Al día siguiente de la toma de posesión de Trump, se reanudan las audiencias de los tribunales de guerra. Estos procedimientos legales, conocidos como comisiones militares, son tribunales especializados creados por la administración de George W. Bush tras el 11-S. Además de los cinco acusados, hay otros dos procesos en curso. Uno de ellos se refiere a un saudí acusado de planear el atentado contra el USS Cole en 2000 en Yemen, en el que murieron diecisiete marineros estadounidenses; a otro detenido se le atribuye la autoría intelectual del atentado de 2002 en Bali, en el que murieron 202 personas.

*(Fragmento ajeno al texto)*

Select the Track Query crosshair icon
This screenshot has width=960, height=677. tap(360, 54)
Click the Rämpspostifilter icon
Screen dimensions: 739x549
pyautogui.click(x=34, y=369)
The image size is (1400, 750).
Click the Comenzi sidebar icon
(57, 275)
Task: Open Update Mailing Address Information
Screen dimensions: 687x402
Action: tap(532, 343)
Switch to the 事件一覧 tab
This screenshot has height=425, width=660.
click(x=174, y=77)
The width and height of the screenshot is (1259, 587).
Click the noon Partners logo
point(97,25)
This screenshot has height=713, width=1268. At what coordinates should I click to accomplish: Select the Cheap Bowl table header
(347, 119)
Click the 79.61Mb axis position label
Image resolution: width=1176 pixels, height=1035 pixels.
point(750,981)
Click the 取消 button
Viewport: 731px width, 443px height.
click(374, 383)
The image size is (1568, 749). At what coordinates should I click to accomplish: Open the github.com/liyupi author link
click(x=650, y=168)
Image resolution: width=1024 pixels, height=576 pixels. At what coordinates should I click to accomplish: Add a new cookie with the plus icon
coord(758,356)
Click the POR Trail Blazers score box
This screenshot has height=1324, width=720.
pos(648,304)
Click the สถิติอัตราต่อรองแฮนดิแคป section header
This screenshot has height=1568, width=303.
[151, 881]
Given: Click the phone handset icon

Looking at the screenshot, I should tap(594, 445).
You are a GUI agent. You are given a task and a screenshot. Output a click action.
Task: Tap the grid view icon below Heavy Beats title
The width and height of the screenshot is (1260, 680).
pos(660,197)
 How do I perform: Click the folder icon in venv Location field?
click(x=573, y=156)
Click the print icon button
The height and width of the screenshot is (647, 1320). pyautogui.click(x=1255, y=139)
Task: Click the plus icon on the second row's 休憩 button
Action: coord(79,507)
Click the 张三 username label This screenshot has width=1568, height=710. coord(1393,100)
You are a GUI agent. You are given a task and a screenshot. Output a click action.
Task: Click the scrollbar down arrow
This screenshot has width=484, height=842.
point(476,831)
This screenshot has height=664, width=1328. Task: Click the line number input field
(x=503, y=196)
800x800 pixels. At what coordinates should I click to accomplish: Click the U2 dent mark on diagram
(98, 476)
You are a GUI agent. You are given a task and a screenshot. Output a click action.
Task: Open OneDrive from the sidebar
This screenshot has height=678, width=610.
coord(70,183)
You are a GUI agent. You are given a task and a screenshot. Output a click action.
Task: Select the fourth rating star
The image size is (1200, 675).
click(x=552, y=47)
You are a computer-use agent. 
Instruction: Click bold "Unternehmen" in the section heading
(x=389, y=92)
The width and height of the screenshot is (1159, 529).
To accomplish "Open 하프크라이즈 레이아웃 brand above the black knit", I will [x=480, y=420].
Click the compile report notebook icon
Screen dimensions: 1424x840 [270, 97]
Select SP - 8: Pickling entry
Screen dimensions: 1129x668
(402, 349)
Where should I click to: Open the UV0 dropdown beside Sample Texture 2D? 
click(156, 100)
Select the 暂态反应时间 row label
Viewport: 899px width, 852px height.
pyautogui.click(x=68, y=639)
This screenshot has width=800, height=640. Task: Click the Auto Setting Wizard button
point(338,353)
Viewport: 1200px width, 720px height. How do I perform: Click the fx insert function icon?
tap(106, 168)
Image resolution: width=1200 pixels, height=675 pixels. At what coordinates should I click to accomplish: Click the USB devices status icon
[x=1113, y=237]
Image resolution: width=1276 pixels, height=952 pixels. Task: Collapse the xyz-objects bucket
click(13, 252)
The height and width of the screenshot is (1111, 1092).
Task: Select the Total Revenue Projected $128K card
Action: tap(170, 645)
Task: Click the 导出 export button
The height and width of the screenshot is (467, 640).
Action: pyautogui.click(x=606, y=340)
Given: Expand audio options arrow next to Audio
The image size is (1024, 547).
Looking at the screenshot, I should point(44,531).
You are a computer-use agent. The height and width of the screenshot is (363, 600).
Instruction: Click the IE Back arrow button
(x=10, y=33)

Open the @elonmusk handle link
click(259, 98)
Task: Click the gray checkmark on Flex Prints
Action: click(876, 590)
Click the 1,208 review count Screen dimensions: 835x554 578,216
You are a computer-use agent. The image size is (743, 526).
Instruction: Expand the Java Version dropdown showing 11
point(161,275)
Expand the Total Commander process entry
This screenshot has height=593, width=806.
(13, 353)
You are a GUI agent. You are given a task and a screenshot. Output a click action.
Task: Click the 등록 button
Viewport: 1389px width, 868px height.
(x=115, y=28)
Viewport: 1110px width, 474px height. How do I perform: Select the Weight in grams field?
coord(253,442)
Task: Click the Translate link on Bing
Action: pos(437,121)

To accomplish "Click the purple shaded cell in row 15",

Independientemente de los veredictos, es posible que estos hombres nunca salgan en libertad. Otros tres detenidos permanecen recluidos indefinidamente en virtud de una ley aprobada a toda prisa por el Congreso en los días posteriores al 11-S, conocida como Autorización para el Uso de la Fuerza Militar (AUMF, por sus siglas en inglés). Dicha ley otorga al presidente una amplia autoridad para retener a cualquiera que se considere una amenaza continua, mientras se crea que dicha amenaza existe. Estos hombres han sido apodados en los medios simplemente como los "prisioneros para siempre".

Los eufemismos que se utilizan en los testimonios pueden resultar mareantes. La tortura se convierte en "técnicas de interrogatorio mejoradas" o EIT. La red secreta de sitios negros de la Agencia Central de Inteligencia se envuelve en la abreviatura clínica RDI, abreviatura de rendición, detención e interrogatorio. Puede que la obsesión de los militares por los acrónimos tenga que ver con la eficiencia, pero en Guantánamo el lenguaje siempre ha servido a un propósito más estratégico. Se trata de un lugar donde los interrogatorios se denominaban oficialmente "reservas" y donde la alimentación forzada de los detenidos en huelga de hambre a través de sondas nasales se denomina "alimentación enteral", un término que suena más a apoyo nutricional que a coerción física.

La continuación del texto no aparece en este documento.